%%
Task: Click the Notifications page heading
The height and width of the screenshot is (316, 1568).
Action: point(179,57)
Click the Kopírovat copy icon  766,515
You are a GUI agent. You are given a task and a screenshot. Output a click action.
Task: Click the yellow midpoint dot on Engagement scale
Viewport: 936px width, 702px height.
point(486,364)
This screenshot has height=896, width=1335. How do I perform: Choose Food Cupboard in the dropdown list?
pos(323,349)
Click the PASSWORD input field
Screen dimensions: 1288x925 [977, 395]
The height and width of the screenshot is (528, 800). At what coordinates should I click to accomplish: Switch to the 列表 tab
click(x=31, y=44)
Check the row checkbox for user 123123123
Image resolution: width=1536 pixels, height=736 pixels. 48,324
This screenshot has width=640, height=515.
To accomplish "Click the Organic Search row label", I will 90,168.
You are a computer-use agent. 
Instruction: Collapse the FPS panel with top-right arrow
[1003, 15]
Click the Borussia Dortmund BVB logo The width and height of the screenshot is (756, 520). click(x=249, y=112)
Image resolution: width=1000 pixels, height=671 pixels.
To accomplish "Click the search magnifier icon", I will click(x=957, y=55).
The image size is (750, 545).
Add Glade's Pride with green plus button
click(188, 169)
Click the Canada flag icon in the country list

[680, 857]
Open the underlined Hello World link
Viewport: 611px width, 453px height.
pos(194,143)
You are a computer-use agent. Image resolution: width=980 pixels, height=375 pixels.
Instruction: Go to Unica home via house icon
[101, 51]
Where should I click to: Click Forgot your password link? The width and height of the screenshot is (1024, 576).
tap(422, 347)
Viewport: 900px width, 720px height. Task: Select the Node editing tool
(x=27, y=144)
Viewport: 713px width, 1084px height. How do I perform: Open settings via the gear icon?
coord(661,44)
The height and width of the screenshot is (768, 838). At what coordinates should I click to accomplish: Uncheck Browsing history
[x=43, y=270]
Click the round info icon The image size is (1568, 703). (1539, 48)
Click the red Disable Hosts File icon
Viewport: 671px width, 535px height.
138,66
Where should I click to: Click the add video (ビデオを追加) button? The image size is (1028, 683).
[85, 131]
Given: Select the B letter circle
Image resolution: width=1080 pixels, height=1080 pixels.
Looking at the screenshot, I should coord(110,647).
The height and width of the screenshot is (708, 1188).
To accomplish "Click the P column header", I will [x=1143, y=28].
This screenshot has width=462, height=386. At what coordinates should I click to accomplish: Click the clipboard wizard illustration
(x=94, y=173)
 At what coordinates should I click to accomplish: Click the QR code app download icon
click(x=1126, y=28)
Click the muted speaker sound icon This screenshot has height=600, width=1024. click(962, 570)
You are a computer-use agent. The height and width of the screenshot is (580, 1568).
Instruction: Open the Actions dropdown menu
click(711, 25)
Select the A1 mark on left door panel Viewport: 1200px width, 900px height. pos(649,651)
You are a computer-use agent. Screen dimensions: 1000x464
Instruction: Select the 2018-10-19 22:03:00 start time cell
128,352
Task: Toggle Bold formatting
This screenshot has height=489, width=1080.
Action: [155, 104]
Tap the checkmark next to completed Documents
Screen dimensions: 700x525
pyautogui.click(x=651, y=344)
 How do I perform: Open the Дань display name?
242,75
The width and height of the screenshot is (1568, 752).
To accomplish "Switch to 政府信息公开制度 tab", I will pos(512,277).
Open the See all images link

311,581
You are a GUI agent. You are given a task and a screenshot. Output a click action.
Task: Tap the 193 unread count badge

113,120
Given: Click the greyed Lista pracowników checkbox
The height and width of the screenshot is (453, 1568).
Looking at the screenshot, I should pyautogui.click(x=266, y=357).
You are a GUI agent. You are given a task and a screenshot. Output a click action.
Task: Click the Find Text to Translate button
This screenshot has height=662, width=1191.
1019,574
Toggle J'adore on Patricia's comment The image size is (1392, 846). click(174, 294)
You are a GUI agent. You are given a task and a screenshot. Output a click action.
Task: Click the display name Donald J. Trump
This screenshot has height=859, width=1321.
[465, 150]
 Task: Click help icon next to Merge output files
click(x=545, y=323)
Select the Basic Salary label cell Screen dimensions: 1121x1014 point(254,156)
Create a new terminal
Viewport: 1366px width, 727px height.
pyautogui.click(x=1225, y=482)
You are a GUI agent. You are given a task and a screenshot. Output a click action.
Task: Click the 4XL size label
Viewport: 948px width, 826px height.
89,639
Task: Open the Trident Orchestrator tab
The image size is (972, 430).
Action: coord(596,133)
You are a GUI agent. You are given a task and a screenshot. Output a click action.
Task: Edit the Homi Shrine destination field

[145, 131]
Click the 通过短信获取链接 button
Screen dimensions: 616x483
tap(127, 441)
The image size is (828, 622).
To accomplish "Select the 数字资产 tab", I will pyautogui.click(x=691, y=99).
%%
- YOUR OBJECTIVE -
From the listing above, repeat exactly the lines starting at the line that includes "You are a computer-use agent. Screen" and ending at the line that includes "Task: Toggle Bold formatting", with nothing outside that span.

- ANSWER BOX -
You are a computer-use agent. Screen dimensions: 1000x464
Instruction: Select the 2018-10-19 22:03:00 start time cell
128,352
Task: Toggle Bold formatting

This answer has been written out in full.